Collected data entries:
------------------------------

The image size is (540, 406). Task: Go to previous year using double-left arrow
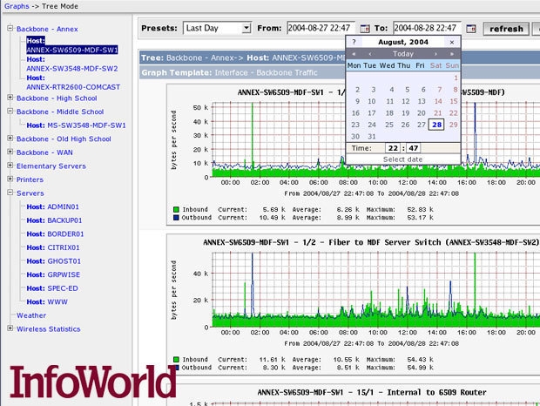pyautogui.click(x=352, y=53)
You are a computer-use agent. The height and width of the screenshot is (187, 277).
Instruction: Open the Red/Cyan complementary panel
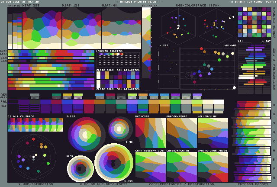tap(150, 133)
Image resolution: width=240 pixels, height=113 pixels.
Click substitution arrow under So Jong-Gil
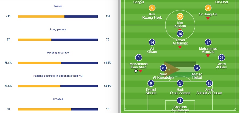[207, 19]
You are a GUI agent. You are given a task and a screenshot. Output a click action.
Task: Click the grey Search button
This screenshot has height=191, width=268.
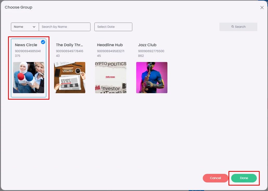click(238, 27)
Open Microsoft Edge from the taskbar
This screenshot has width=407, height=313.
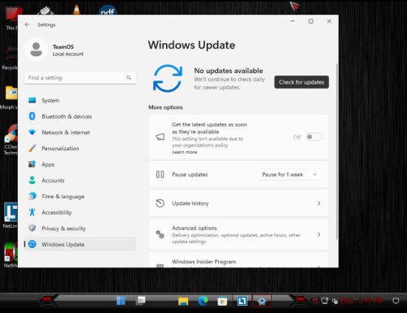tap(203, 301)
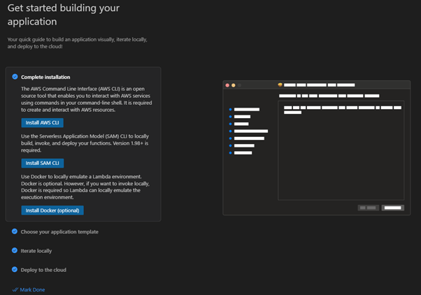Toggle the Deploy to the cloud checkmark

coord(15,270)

------------------------------

=== WORK TASK ===
Sift the data above for lines with "agent", then copy each one.

=== WRITTEN REPLY ===
You are a computer-use agent. The height and width of the screenshot is (187, 277).
You are a GUI agent. You are given a task and a screenshot. Output a click action.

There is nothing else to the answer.